Wie lässt sich das vielschichtige Phänomen der Religion in der Neuzeit differenziert beschreiben und wie lassen sich die komplexen religiösen Entwicklungen genauer konturieren? Die Baseler theologische Habilitationsschrift geht dieser Fragestellung nach, indem sie religiöse Ausdrucksformen des 17. bis 19. Jahrhunderts, wie sie im Pietismus, der Aufklärung und den Erweckungsbewegungen manifest geworden sind, auf Kontinuitäten und Diskontinuitäten hin überprüft. Sie greift damit eine in der historischen Forschung kontrovers diskutierte Fragestellung um die Rolle von Religion und ihrem Beitrag zum Prozess der Modernisierung in der Neuzeit auf. Dabei knüpft Thomas Kuhn an die in der Kirchengeschichte bislang nur zögerlich rezipierte Debatte über Säkularisierung, Dechristiansierung und Rechristiansierung an, Begriffe, die sich zur Analyse gesamtgesellschaftlicher Phänomene als fruchtbar erweisen und in jüngerer Zeit vor allem durch Hartmut Lehmann eingebracht worden sind.

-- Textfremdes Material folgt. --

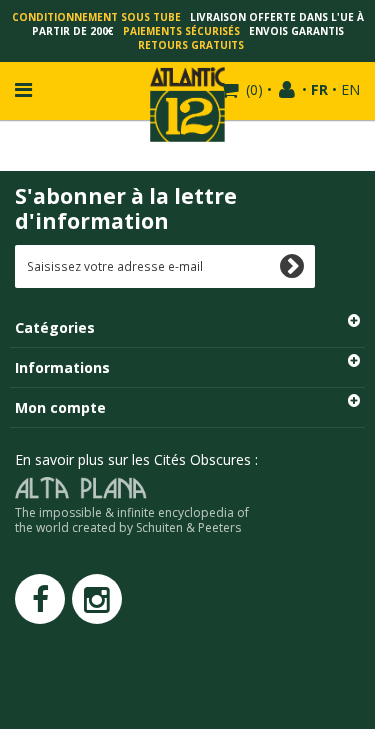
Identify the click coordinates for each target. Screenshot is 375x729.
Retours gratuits (191, 45)
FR (319, 89)
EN (350, 89)
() (254, 89)
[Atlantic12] (187, 102)
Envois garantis (296, 31)
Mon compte (60, 407)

In drei Studien geht Kuhn dem Verhältnis von Religion und Gesellschaft nach. Er tut dies exemplarisch, wobei der Fokus seiner Fragestellung auf dem sozialen Engagement im neuzeitlichen deutschsprachigen Protestantismus liegt, da – so lautet dann auch eine zentrale These –, „diese religiös motivierten sozialen und karitativen Initiativen integrale Voraussetzungen respektive Ausdrucksformen eines Modernisierungsprozesses sind“ (S. 2).

Innovativ und fruchtbar erweist sich bei den Untersuchungen der Blick über den Tellerrand kirchenhistorischer und theologiegeschichtlicher Fragestellungen, indem Kuhn neben diesen auch interdisziplinäre Forschungsergebnisse der allgemeinen Historiografie, der Germanistik, der Volkskunde und Religionssoziologie rezipiert und sozialgeschichtliche wie diskursanalytische Aspekte integriert. Damit kommt Religion in ihren unterschiedlichen Aspekten als ein kulturelles Phänomen in den Blick, das ein durch die gesellschaftlichen Prozesse der Neuzeit sich veränderndes und wiederum auf die Gesellschaftsprozesse wirkendes zu beschreiben ist und im Prozess der Modernisierung wesentliche Impulse lieferte.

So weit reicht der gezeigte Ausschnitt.